= Democratic Convention (France) =

Political party in France

Democratic Convention (Convention démocrate, CD) is a centrist-liberal political party in France.

It is the continuation of the Perspectives and Realities Clubs (CPR) and the Popular Party for French Democracy (PPDF), both constituent members of the centre-right Union for French Democracy (UDF), a confederation of parties formed in 1978, and both established under the auspices of Valéry Giscard d'Estaing, president of France from 1974 to 1981 and president of the UDF from 1988 to 1996. The Clubs, established in 1965, were a parallel organisation of Giscard's Independent Republicans and, later, the Republican Party (PR), and a sort of "doctrine laboratory" or think tank, while the PPDF was a full-fledged party formed in 1995 by Giscard's supporters when the PR traced a different political line from its founder.

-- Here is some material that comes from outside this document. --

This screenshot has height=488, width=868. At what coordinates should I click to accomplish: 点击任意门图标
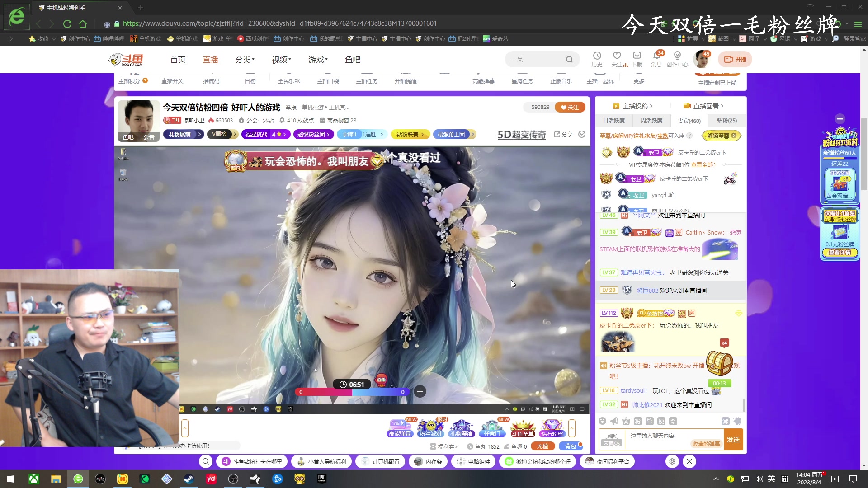491,427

In 2002 the PPDF left the UDF and joined the Union for a Popular Movement (UMP), the new party formed at the merger of the Rally for the Republic, Liberal Democracy and most of the UDF, not including the party's core which remained autonomous. Within the UMP, the PPDF became a faction and adopted the new name "Democratic Convention".

The affiliation continued until 2010, when the CD joined the New Centre and, through it, The Alliance, a new centrist coalition led by Jean-Louis Borloo. In 2012 the latter evolved into the Union of Democrats and Independents (UDI), to which the CD affiliated. After unsuccessfully running for president of the UDI, Yves Jégo, a former RPR turned Radical, reactivated the Clubs in 2013–2014 to "contribute to the development and deepening of political thought, values and convictions of the liberal, social and European family". The new organisation, less think tank and more political party, was led by Jégo as president and de Charette honorary president. In 2018, after Jégo's retirement, the party was co-chaired by Éric Hélard, Sophie Auconie and Laurent Lafon.